Code Example: Scikit-learn Implementations
import pandas as pd
from sklearn.model_selection import train_test_split
from sklearn.linear_model import LinearRegression, Ridge, Lasso
from sklearn.preprocessing import PolynomialFeatures
data = pd.read_csv('boston_housing.data', sep='\s+', header=None)
X = data.iloc[:, :-1]
y = data.iloc[:, -1]
X_train, X_test, y_train, y_test = train_test_split(X, y, train_size=0.3, random_state=10)
# Linear Regression
lr = LinearRegression()
lr.fit(X_train, y_train)
print('Linear train R²:', lr.score(X_train, y_train))

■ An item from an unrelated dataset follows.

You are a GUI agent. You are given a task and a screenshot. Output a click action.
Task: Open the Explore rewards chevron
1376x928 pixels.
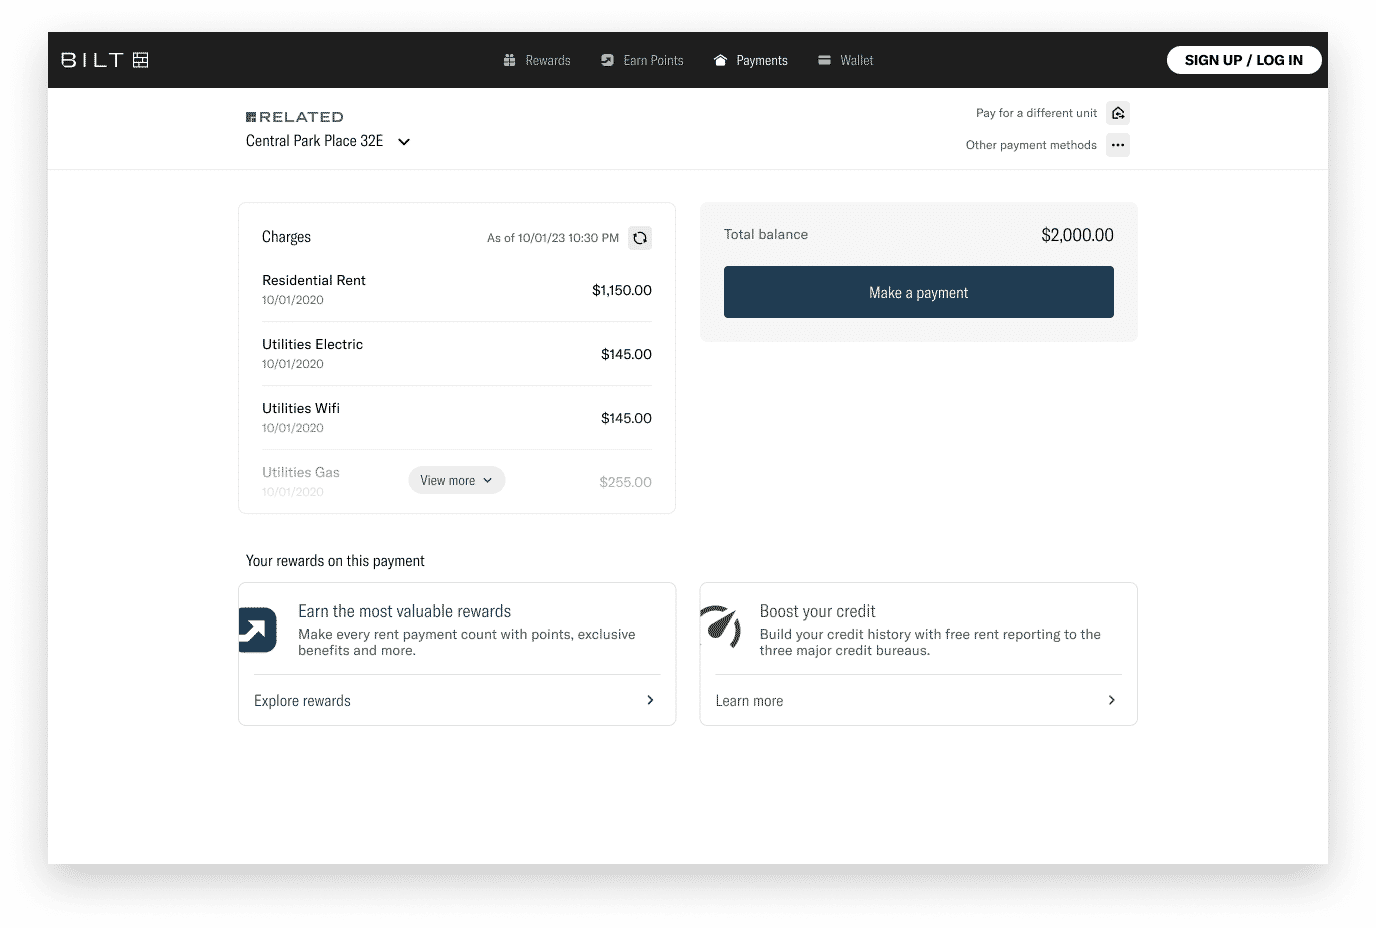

print('Linear test R²:', lr.score(X_test, y_test))
# Ridge Regression
ridge = Ridge(alpha=1.0)
ridge.fit(X_train, y_train)
print('Ridge train R²:', ridge.score(X_train, y_train))
print('Ridge test R²:', ridge.score(X_test, y_test))
# LASSO Regression
lasso = Lasso(alpha=0.1)
lasso.fit(X_train, y_train)
print('LASSO train R²:', lasso.score(X_train, y_train))
print('LASSO test R²:', lasso.score(X_test, y_test))
# Polynomial Features
poly = PolynomialFeatures(degree=2, include_bias=False)
X_poly_train = poly.fit_transform(X_train)
X_poly_test = poly.transform(X_test)
lr_poly = LinearRegression()
lr_poly.fit(X_poly_train, y_train)
print('Poly train R²:', lr_poly.score(X_poly_train, y_train))
print('Poly test R²:', lr_poly.score(X_poly_test, y_test))
Summary
Linear regression finds a linear mapping from features to target. Regularization (Ridge, LASSO, Elastic Net) helps control overfitting. Model performance is assessed via MSE, RMSE, and R². Hyperparameters like λ are tuned using cross-validation.